Aufgrund der Witterung konnte Bauunternehmer Jürgen Wiehn mit den Arbeiten erst Ende Januar beginnen. Allerdings hatten die Bauherren Dr. Werner Heinrich und seine Frau Maria einige Jahre auf diesen Moment warten müssen. Viele Hürden taten sich auf: Angefangen mit der Untersuchung des Baum- und Tierbestandes bis zum Umweltgutachten und der Änderung des Flächennutzungsplanes des alten Friedhofes mit den damit verbunden Rückfragen bei mehr als 30 Behörden. Der Stadtrat von Ramstein-Miesenbach gab mit großer Mehrheit seine Zustimmung zu dem Projekt. Nach einer sechs monatigen Prüfung wurde im März 2020 die Baugenehmigung erteilt. Weitere sieben Monate dauerte es bis zur Genehmigung von Urnenbestattungen auf dem Gelände des ehemaligen Friedhofes durch die Kreisverwaltung Kaiserslautern.

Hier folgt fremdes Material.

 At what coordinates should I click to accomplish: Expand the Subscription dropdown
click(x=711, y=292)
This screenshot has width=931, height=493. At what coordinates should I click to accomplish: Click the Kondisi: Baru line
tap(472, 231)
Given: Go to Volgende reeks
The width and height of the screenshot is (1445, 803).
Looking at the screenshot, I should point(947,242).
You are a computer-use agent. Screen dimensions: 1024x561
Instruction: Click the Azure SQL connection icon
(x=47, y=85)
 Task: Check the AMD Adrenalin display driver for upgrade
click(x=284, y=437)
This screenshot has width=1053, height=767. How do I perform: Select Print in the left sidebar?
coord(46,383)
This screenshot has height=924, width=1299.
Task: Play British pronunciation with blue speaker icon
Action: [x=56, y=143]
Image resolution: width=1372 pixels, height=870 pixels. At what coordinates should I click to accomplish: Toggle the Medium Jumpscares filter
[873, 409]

Nun sind die Fundamente gelegt und der Hochbau läuft bereits auf Hochtouren. Wenn die Baufirma zügig dran bleiben kann, könnte bereits im Juni mit den Dacharbeiten begonnen und bald das Richtfest, dann, wenn möglich, im größeren Rahmen, gefeiert werden. Das Baufenster für die Urnenkirche hat eine Größe von 35 mal 12 Meter, der Turm soll 23 Meter hoch in den Himmel ragen. Vorbild für die Architektur ist die frühere, 1903 abgetragene katholische Kirche von Ramstein, die viele Jahrhunderte an gleicher Stelle stand.

Der Unterhalt und die Pflege der Urnenkirche wird über die eigens von den Eheleuten Heinrich gegründete „Stiftung Kolumbarium Urnenkirche“ finanziert. Kurz vor dem Weihnachtsfest im vergangenen Jahr wurde die Stiftung von der Aufsichts- und Dienstleis- tungsdirektion Trier anerkannt. Die Baukosten übernehmen die Eheleute, so dass der Stadt keine Kosten entstehen. Überschüsse aus der Kolumbarium-Stiftung sollen an die „Bürgerstiftung Bündnis für Familien“ der Verbandsgemeinde Ramstein-Miesenbach ausgeschüttet werden, die unter anderem das Mehrgenerationenhaus in Ramstein unterhält und verschiedene Projekte für Kinder und Familien unterstützt.

Bürgermeister Ralf Hechler übernahm gemeinsam mit Werner Heinrich das Befüllen der Zeitkapsel für den Grundstein. Neben der kunstvoll gestalteten Urkunde, die Hechler verlas, wurde der Grundstein mit Bauplänen, Fotos, Münzen, Amtsblatt und Tageszeitung sowie einem Aufsatz des Bauherrn über die frühere Kirche gefüllt. Heinrich bedankte sich bei allen Beteiligten für die Umsetzung des Projektes, das zunächst für rund 700 Urnengrabstellen Platz bietet. Bürger- meister Hechler erinnerte daran, dass das interessante und regional einmalige Bauvorhaben letztendlich auch den Bürgerinnen und Bürgern der Stadt zugutekommen werde und wünschte weiterhin viel Erfolg bei der Umsetzung.